Mice were treated daily for three consecutive days by direct epicutaneous application of 25 µL of test or control article to the dorsum of each ear. The test article was tested at 1%, 2.5%, 5%, 10%, 20% final concentration in acetone/olive oil (4:1). The controls includes the vehicle and a known sensitiser, isoeugenol, tested at 0.5%, 1% and 5% in acetone/olive oil (4:1). The mice were observed daily and no irritation or other signs of toxicity were noted. Three days after the final auricular application, the animals were injected with 125-I labelled IuDR to label proliferating cells. 125-I incorporation was quantified using a gamma counter.

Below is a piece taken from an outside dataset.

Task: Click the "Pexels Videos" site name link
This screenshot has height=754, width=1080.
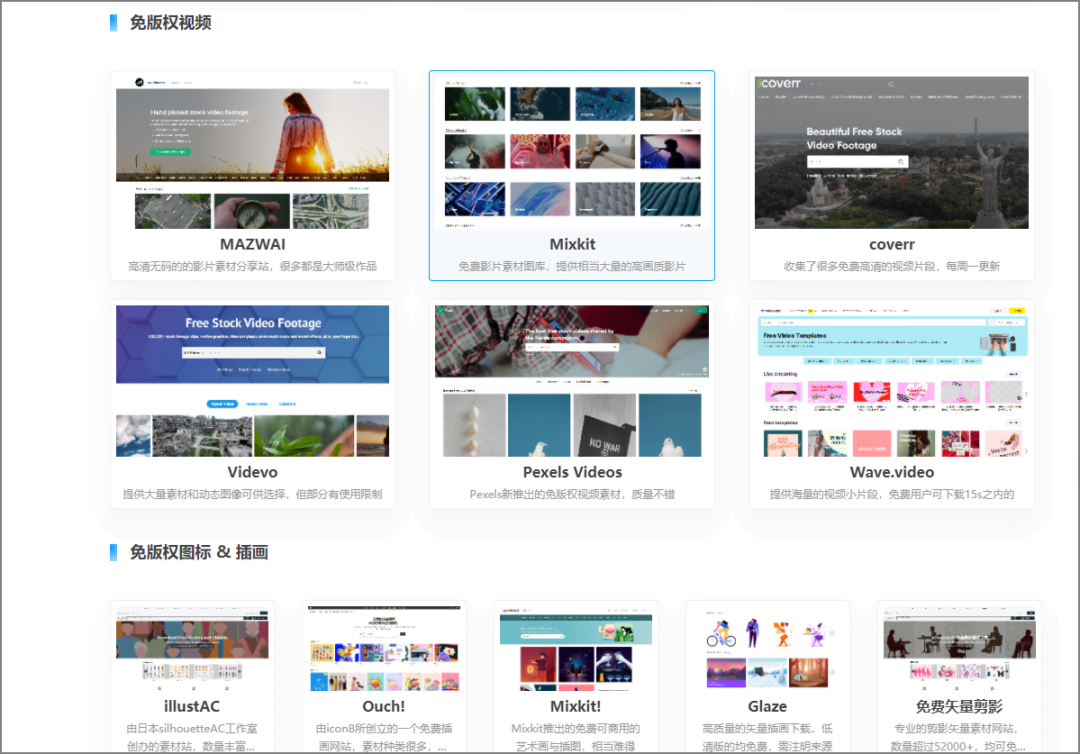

A substance is considered a sensitizer if at least one concentration of the test material results in a statistically significant 3-fold or greater stimulation index (SI). The highest dose (20%) of the test article (ST 23 CO 1) had an SI = 2.7.None of the doses tested had an SI greater than, or equal to 3. The 5% concentration of isoeugenol resulted in a group SI greater than 3. Statistical analysis (one-sample t-tests) showed this SI value was statistically significantly greater than 3.0 (p¿0.05). The 1% concentration had an SI of 4.3. This concentration is normally considered non-sensitizing. Statistical analysis of the 1% concentration showed that this SI = 4.3 was not statistically significantly greater than 3. For isoeugenol with an EC-3 of 0.64%, the EC-3 potency value was calculated to be 160 µg/cm2. Since no concentration tested resulted in an SI> 3, no reliable EC-3 value could be calculated for ST 23 C0 1. Based on the results from this study, the positive control isoeugenol would be classified as a moderate sensitizer (potency value between 100-1000 µg/cm2) (Gerberick et al., 2001). This is consistent with previously reported results.The test compound, ST 23 C0 l, was non-sensitizing at the doses tested (1%-20%)

Endpoint conclusion
Endpoint conclusion:
no adverse effect observed (not sensitising)
Additional information:

The test substance was non-sensitizing at the doses tested (1%-20%).

On the basis that the test substance (Ebanol) is being used to support MTCP Crude on the basis of read-across, MTCP Crude is also considered to be non-sensitising.


Migrated from Short description of key information:
Sensitisation: Non-Sensitizing in mouse LLNA (OECD 429)

Respiratory sensitisation

Endpoint conclusion
Endpoint conclusion:
no study available

Justification for classification or non-classification

Due to negative results in the LLNA tests the substance (Ebanol) is not classified.

On the basis that the test substance (Ebanol) is being used to support MTCP Crude on the basis of read-across, MTCP Crude is also considered to be unclassified for sensitisation.